A new cyclodextrin-based carrier for active targeting of low soluble and degradable drugs has been synthesized and characterized. Beta-cyclodextrins were first reacted with excess hexamethylene diisocyanate and the resulting CD-(C6-NCO)5 derivative was reacted with 700 Da diamino-PEG to yield CD-(C6-PEG-NH2)5. About one out of five free amino groups of PEG were functionalised with folic acid (FA) as a tumour targeting moiety. The chemical structures of the intermediates as well as the final product, CD-(C6-PEG)5-FA, were characterized by 1H and 13C NMR, reverse phase and gel permeation chromatography, and UV-Vis spectroscopy. After modification, the haemolytic activity of beta-cyclodextrins decreased by about 70%. In the presence of the new carrier, the beta-estradiol solubility increased by more than 300 fold and the chlorambucil degradation rate decreased by 50-60%. CD-(C6-PEG)5-FA formed an inclusion complex with curcumin displaying an association constant of 954,732 M(-1).
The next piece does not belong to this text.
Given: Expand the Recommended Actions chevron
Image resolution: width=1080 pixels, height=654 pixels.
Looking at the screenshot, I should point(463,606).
The new carrier increased the curcumin solubility by about 3200 fold as compared to native beta-cyclodextrins and reduced its degradation rate at pH 6.5 and 7.2 by 10 and 45 fold, respectively. FA receptor-overexpressing human nasopharyngeal tumour KB cell lines and non-folic acid receptor-expressing human breast cancer MCF7 cells were used to evaluate the targeting properties of the new drug delivery system. The in vitro studies demonstrate that the new carrier possesses potential selectivity for the folate receptor-overexpressing tumour cells as ED50 values of 52 microM, 58 microM and 21 microM were obtained with curcumin-loaded CD-(C6-PEG-NH2)5, curcumin in foetal serum medium and CD-(C6-PEG)5-FA, respectively.